In 2009….I lost everything dear to me; my husband, home, art, dog, books, furniture etc. I abruptly found myself unmoored, untethered and navigating in the dark.
How I wished I had equivalent skills to the Polynesian navigators who memorize important facts: the motion of specific stars, where they would rise and set on the horizon of the ocean; weather and the seasons of travel; wildlife species (which gather at particular positions); the direction, size and, speed of ocean waves; colors of the sea and sky, especially how clouds would cluster at the locations of some islands; and angles for approaching harbors. *
Was it premonitory that just before everything fell apart I had written on my Facebook page: “Robin is now entering the Realm of the Starry Night.”
I have been painting in an improvisational manner for many years. I do not have a concept in mind when I begin a piece. From the time I thrum the courage to put down the first mark on canvas the painting becomes an improvised dance. A pas de deux between my inner and outer selves. Between spontaneity and painterly knowledge, between logic and risk, dark and light, wrangling and grace.
And, now when everything was rawly unfamiliar, unpredictable, no home, no income, living with wrenching grief, I was forced to not just make art in the studio but to see my life as art, applying the same principles. the willingness to continually leap across abyss after abyss, to not know where I would be from week to week, day to day, hour to hour, sometimes even moment to moment. I had to hone the improvisational skills of knowing when to stay or when run, whether to boldly leap or take tentative steps. When to hang on tight or release. When to pull out my six-shooters or to quietly back away.

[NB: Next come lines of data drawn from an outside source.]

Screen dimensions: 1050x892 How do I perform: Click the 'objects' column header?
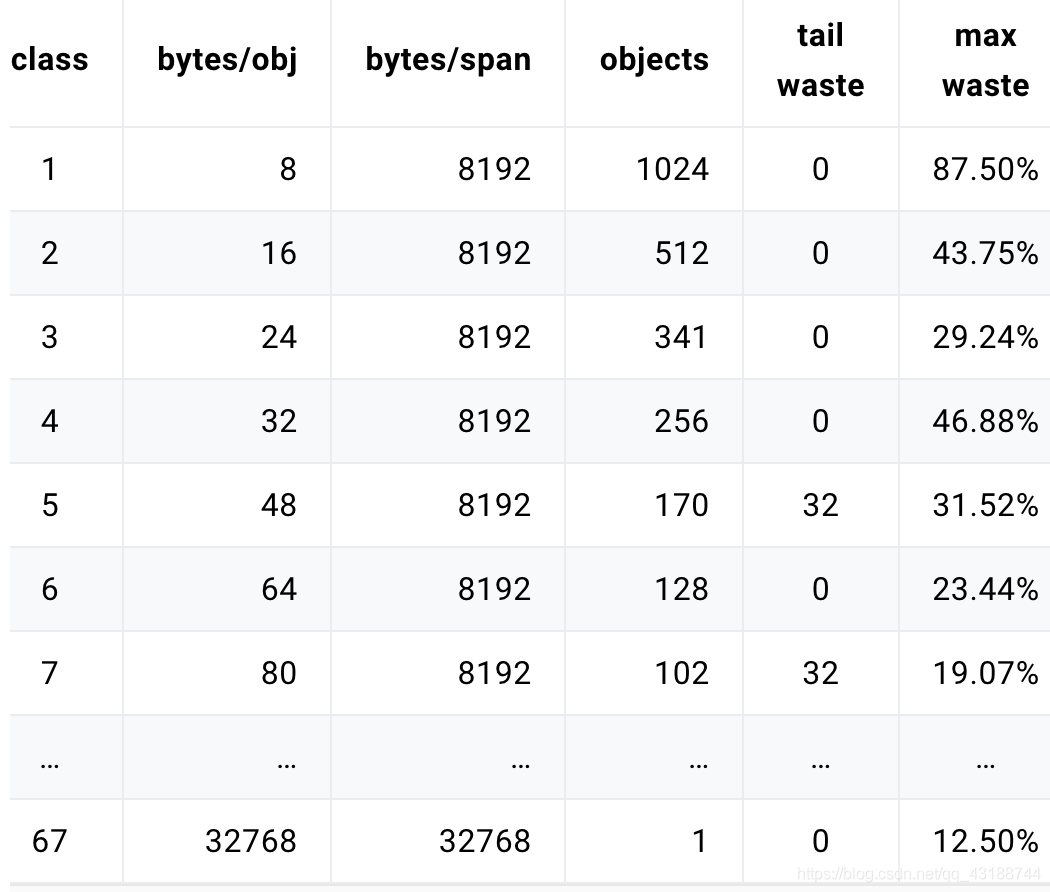654,60
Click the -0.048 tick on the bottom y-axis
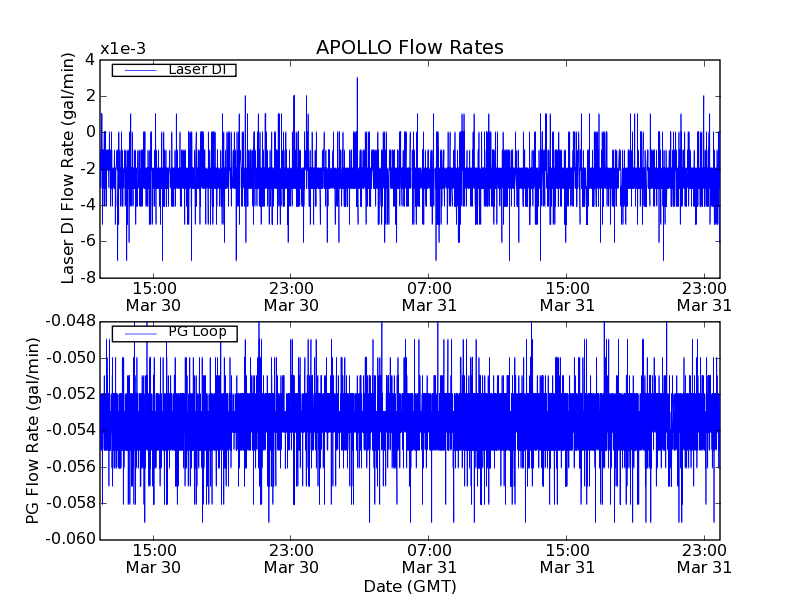This screenshot has height=600, width=800. (x=69, y=321)
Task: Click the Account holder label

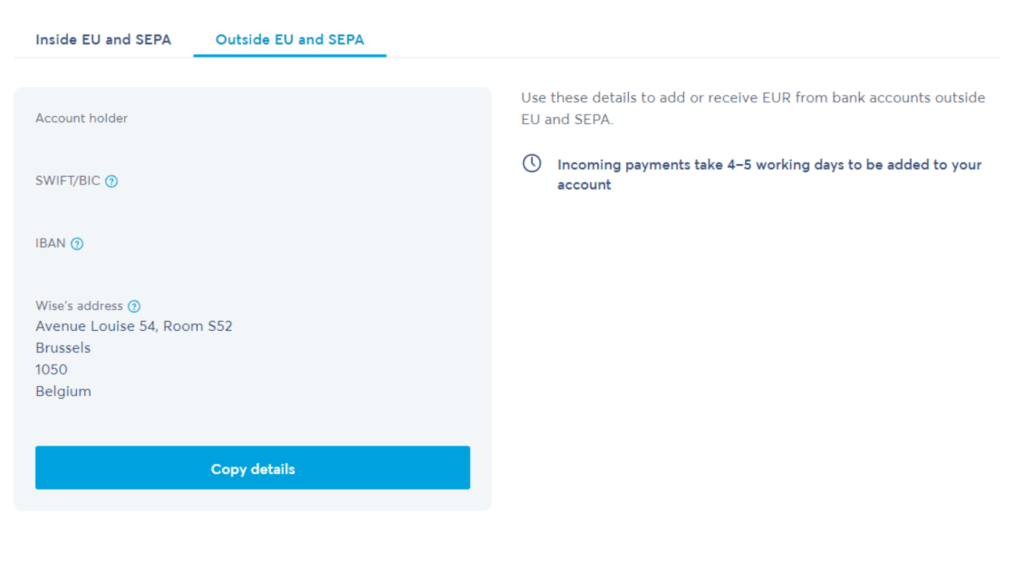Action: click(82, 118)
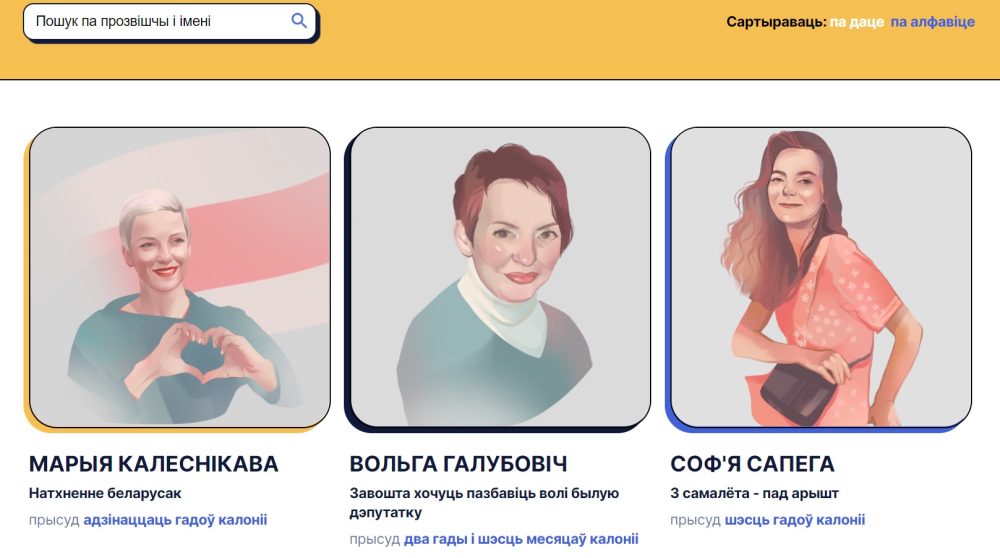1000x558 pixels.
Task: Open the 'шэсць гадоў калоніі' sentence link
Action: point(795,520)

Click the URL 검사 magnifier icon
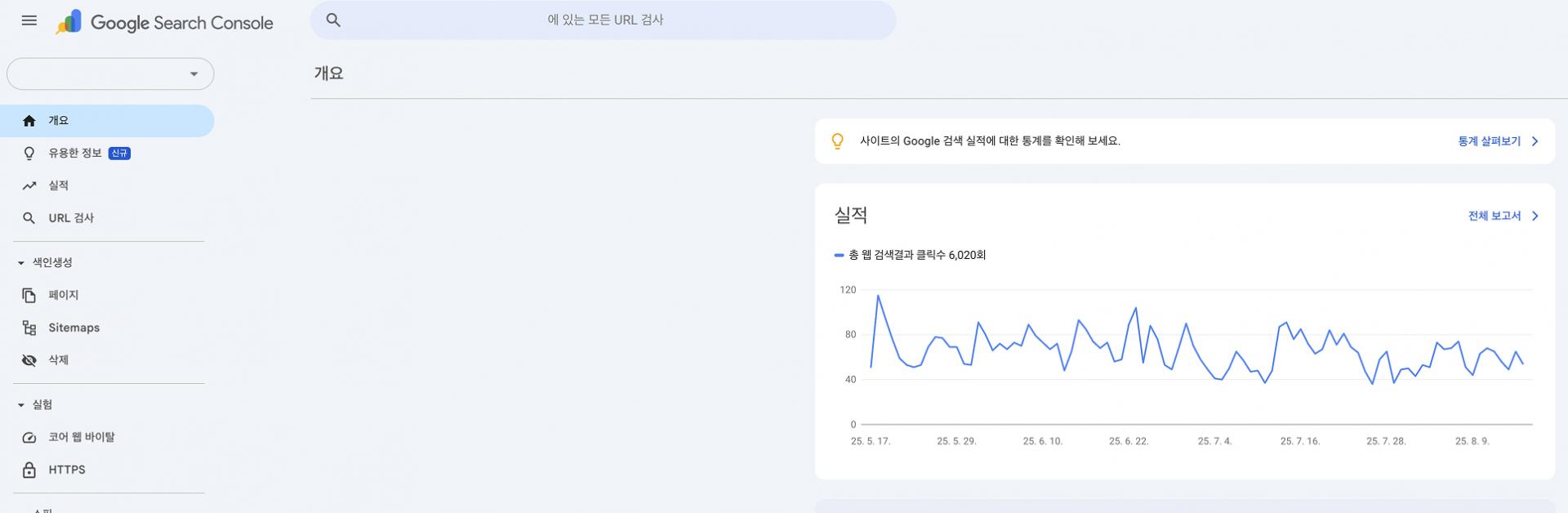(29, 217)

I believe that although I have been kicking and screaming most of the way, that my deeper self, my Soul Self, knew all along what I truly needed to come ‘Home’ and has been putting me through the proverbial wringer, to squeeze out whatever is not authentic. Whatever is delusional. The sand on which I built my life.

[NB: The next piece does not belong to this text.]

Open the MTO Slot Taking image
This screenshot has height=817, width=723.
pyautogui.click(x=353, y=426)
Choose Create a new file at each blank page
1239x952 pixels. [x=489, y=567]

A friend told me she saw me as being chiseled, like a marble sculpture and with each sharp and painful blow, the whatever was not me was being cut away to eventually reveal my hidden beauty.
When I began painting again last winter it was like coming home. Art has always and continues to be my salvation, my medicine. It is my reflecting pool that mirrors what is true for me in the moment and it cannot be fooled.
By Robin SierraSo, now I am come full circle, lost myself to find my self, lost my art to find it has always been with me, as my life itself.